*** Input records ***

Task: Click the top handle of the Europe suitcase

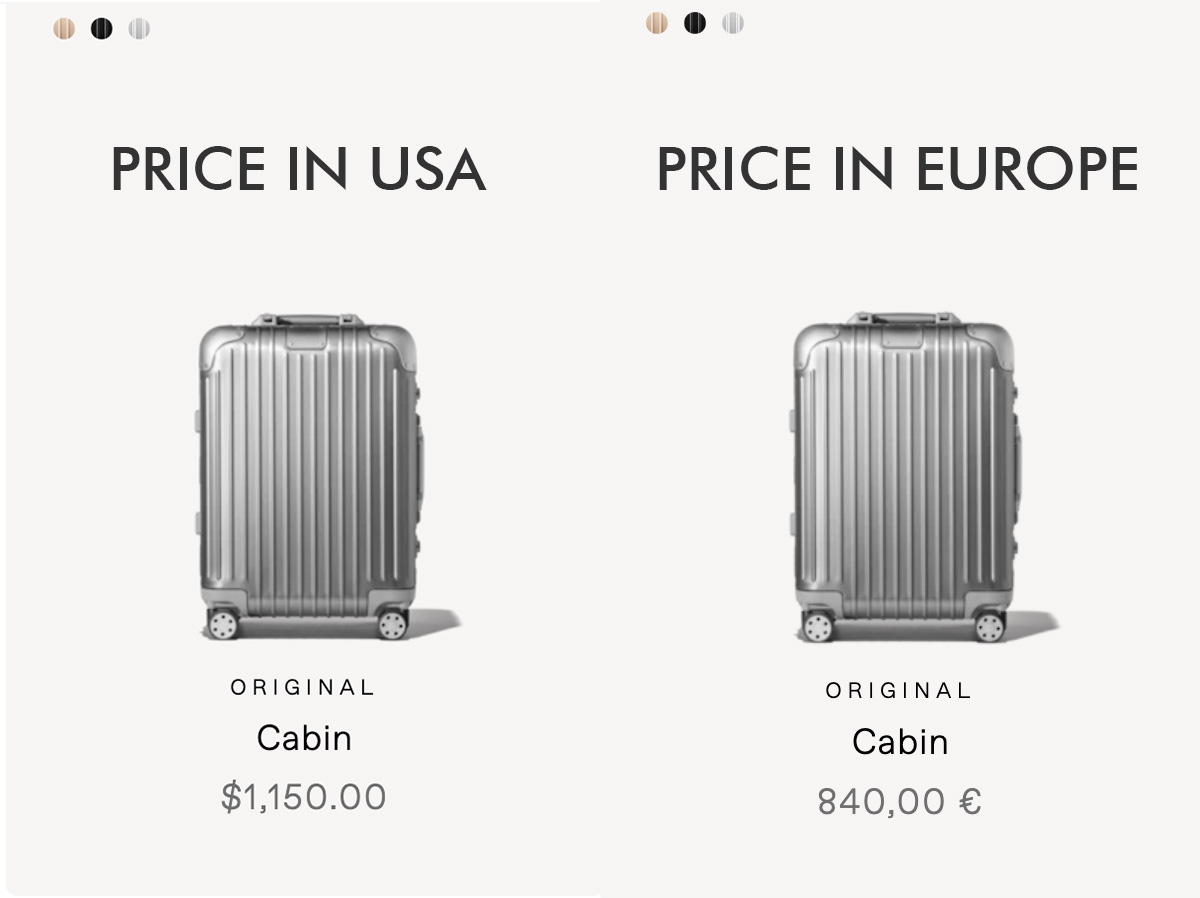Action: click(903, 320)
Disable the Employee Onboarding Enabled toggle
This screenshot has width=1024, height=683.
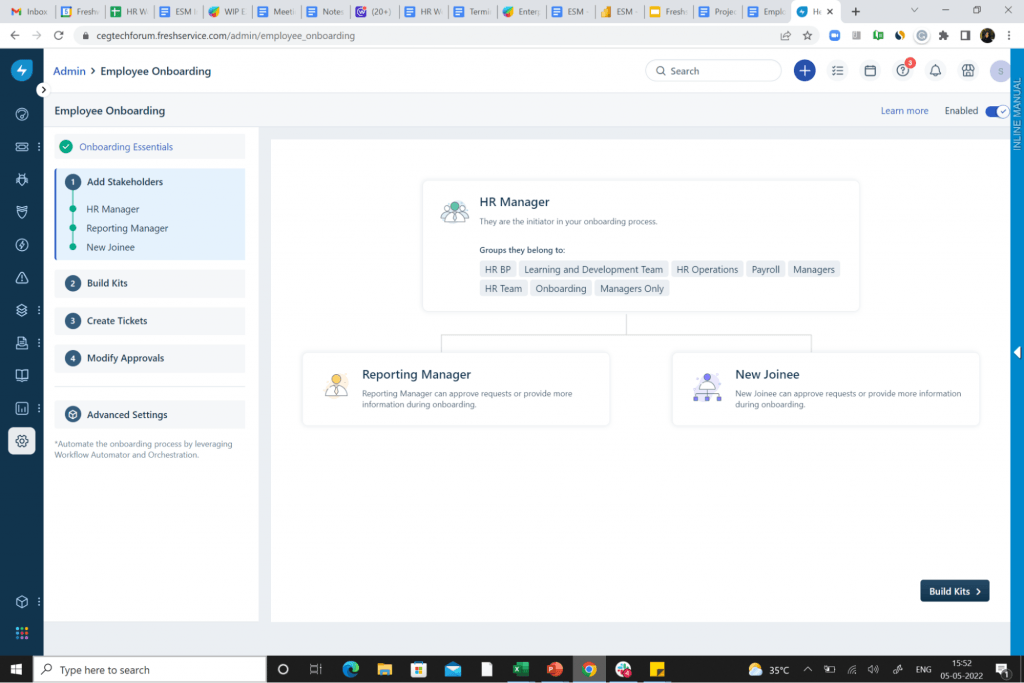[x=996, y=111]
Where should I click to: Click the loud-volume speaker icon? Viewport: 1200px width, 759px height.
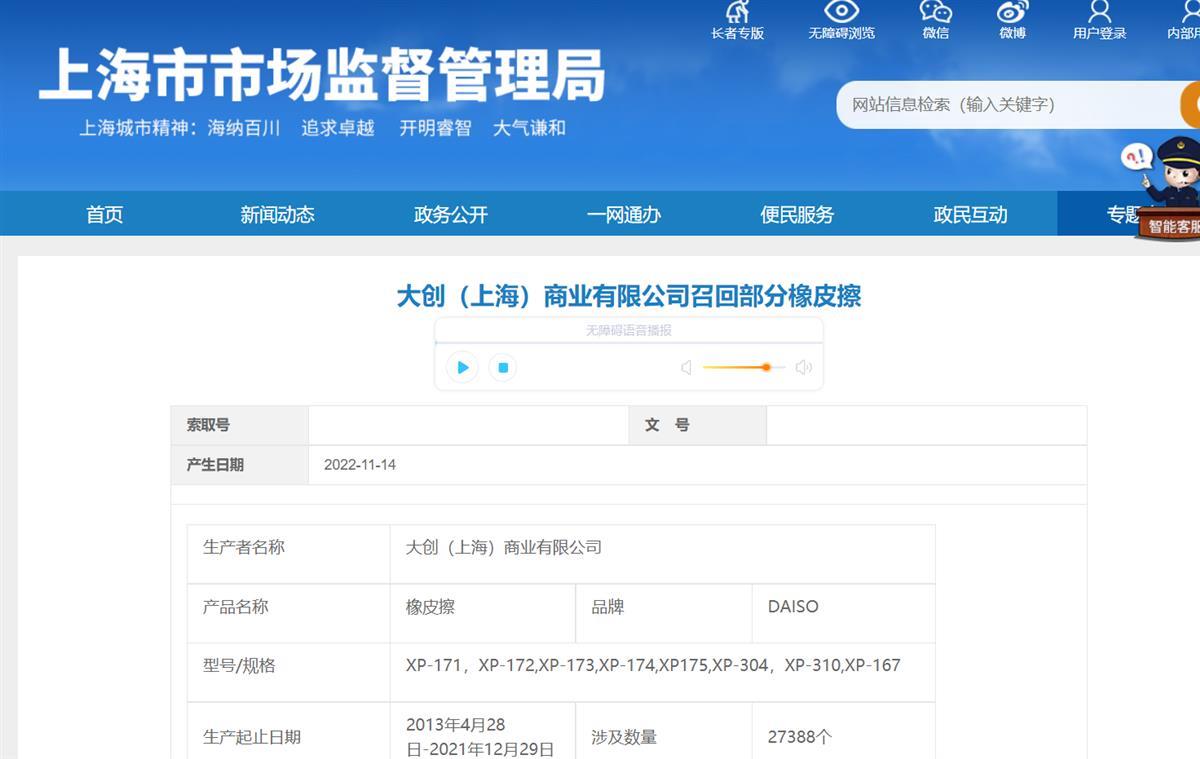[x=803, y=368]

*** End of Input records ***

- _What you will do_
Each line above should be set down exactly as written, with pictures excluded.

- _The completed task_
Task: Click the top handle of the Europe suitcase

Action: click(903, 320)
Disable the Employee Onboarding Enabled toggle
This screenshot has width=1024, height=683.
[x=996, y=111]
Where should I click to: Click the loud-volume speaker icon? Viewport: 1200px width, 759px height.
[x=803, y=368]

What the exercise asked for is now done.